# Old english tumblers



## Pigeonrandomnes (Jun 22, 2010)

hi, i'm a newbie here, you may know me from Backyardchickens.com/fourms as _Chickenrandomness_ and 'm getting my first pair of pigeons in about a month or so. i'll most likly get them from Strombergs hatchery, and the old english tumblers look sssooooo cool! but i can't find any info of them any where! anyone have them?


----------



## spirit wings (Mar 29, 2008)

Pigeonrandomnes said:


> hi, i'm a newbie here, you may know me from Backyardchickens.com/fourms as _Chickenrandomness_ and 'm getting my first pair of pigeons in about a month or so. i'll most likly get them from Strombergs hatchery, and the old english tumblers look sssooooo cool! but i can't find any info of them any where! anyone have them?

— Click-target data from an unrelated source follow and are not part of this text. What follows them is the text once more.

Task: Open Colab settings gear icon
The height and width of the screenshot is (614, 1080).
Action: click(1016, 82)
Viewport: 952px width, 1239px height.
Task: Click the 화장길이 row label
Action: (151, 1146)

They look alot like west of England tumblers, not sure what the diff is. here is one club in Ca for the west of England tumblers, you could call someone and ask about the old English.
http://www.scwoetc.com/


here is a breeder of westies in this classified, just have to scroll down to West of England tumblers, they may have more info about the old English.. or someone here may know more as well. they are pretty birds, you may beable to find someone closer to buy from, This breeder may beable to refer someone to you, instead of using stromberg's. http://www.purebredpigeon.com/classifieds.htm


----------



## First To Hatch (Jul 19, 2009)

Yea I'd find them somewhere else you can probably find birds less then 175$ total cost and shipping I bet you can find a nice 60$ pair or cheaper with 50-60$ shipping.


----------



## wcooper (Aug 4, 2009)

Don't know if you're still looking for some tumblers, but i have a breeding pair and some young birds for sale.


----------